> **Activity**
Each line of the listing that holds "computer" counts once; report how many there are, and nothing more.

> **Given records**
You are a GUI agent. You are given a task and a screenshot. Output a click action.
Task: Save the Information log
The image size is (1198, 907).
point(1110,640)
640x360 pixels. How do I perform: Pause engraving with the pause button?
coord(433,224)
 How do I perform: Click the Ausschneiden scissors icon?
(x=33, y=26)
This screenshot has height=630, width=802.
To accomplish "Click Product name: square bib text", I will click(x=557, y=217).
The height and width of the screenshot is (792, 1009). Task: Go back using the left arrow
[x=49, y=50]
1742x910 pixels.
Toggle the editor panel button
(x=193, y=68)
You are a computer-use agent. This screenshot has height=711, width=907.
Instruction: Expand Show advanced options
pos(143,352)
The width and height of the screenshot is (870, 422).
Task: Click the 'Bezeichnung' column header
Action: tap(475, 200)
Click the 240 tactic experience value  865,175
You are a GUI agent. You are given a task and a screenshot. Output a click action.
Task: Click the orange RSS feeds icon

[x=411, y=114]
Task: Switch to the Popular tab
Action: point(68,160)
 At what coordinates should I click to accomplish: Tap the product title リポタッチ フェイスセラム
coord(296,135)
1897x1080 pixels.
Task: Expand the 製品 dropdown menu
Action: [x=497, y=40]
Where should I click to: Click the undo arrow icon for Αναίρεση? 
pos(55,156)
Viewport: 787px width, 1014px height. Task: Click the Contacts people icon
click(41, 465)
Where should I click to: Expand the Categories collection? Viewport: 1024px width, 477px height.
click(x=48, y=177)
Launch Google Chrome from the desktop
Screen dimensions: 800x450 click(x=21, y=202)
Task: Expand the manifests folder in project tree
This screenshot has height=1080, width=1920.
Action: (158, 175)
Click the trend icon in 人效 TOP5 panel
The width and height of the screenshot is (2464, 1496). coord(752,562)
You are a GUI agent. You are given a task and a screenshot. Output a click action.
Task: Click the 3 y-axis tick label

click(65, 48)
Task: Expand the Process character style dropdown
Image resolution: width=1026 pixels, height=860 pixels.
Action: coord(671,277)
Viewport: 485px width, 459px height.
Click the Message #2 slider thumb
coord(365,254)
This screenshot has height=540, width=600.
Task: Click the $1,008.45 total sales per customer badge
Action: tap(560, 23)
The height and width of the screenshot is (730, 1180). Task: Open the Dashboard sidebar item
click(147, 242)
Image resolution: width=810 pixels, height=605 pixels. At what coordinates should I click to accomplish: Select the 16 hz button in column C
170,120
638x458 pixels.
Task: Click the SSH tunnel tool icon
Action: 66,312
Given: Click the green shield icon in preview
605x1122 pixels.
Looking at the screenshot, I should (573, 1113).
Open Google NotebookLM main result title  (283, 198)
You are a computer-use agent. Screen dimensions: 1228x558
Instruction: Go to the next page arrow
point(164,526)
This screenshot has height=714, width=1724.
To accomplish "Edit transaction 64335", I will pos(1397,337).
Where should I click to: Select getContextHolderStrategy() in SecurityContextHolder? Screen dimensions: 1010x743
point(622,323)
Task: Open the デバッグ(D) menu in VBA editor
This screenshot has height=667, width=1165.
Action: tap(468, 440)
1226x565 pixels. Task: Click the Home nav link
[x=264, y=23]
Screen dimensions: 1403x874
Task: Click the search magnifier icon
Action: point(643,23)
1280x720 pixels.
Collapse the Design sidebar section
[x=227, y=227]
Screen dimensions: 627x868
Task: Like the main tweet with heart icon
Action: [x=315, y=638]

> **Response**
2